Опыт

В тени Б‑жественного: получая непреднамеренные выгоды на грани законности

Адам Кирш. Перевод с английского Давида Гарта 18 ноября 2020
Поделиться

Материал любезно предоставлен Tablet

Литературный критик Адам Кирш читает даф йоми — лист Талмуда каждый день, вместе с евреями по всему миру, и делится размышлениями о прочитанном. В этом отрывке пристальный взгляд на Святая святых дает нам замечательную иллюстрацию того, как мудрецы Талмуда читали Библию.

На прошлой неделе мы читали обсуждения вопросов ритуальной чистоты и нечистоты, демонстрирующие, что для мудрецов Талмуда память о Храме была жива спустя столетия после его разрушения римлянами. На этой неделе мы читаем фрагмент, который также отражает память о Храме, но на этот раз о его более скромной, практической стороне. Храм был устроен как «матрешка» — из концентрических дворов, из которых каждый считался сакральнее предыдущего, и вход в них был все более строго ограничен, пока последний, самый центральный, не соприкасался со Святая святых. В этом пустом помещении, как считалось, обитала Шхина, Б‑жественное присутствие, и заходить туда мог лишь первосвященник и лишь раз в год — на Йом Кипур. Но даже самое сакральное здание все равно построено из дерева и камня, что означает, что время от времени это здание нужно ремонтировать.
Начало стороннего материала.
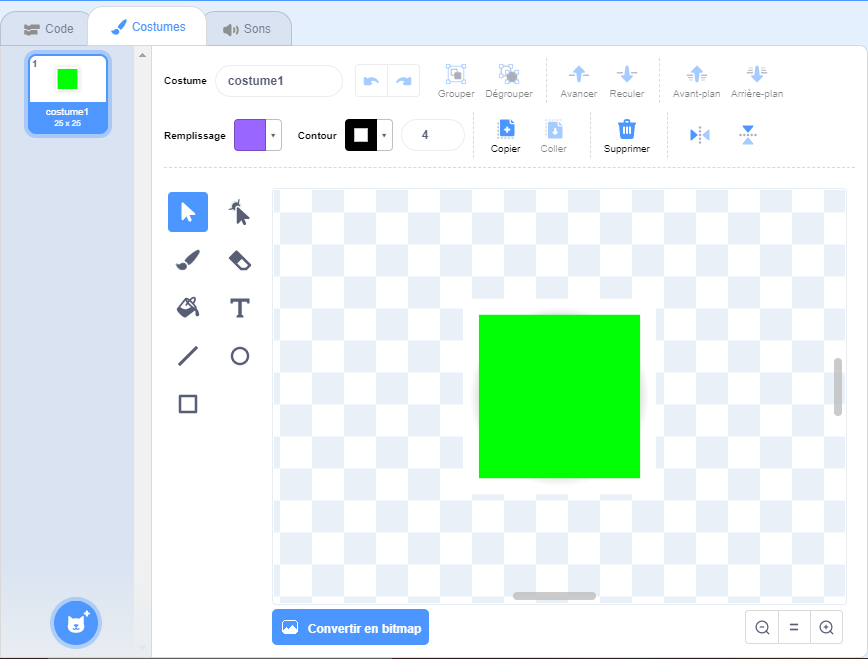Select the Brush tool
Что происходило, когда Святая святых требовался ремонт или хотя бы перекраска стен?

Ответ содержится в мишне, которую цитирует Рава в Псахим, 26а: «Люки открывались на верхнем этаже Святая святых, через них спускали мастеров в люльках, и при этом Ковчег не открывался их взору». Очевидно, это означало, что люлька для этих рабочих была сконструирована так, чтобы со всех трех сторон были глухие стенки и рабочие могли бы смотреть только прямо перед собой, на тот участок стены, который им нужно было красить. Спускать их через крышу считалось лучше, чем позволить им войти в дверь, каковая была вообще‑то основным способом проникновения в Святая святых. Это обусловлено принципом, который мы уже встречали несколько раз в трактате «Шабат»: если совершать что‑то запретное, но нестандартным путем, то закон не столь явно нарушается.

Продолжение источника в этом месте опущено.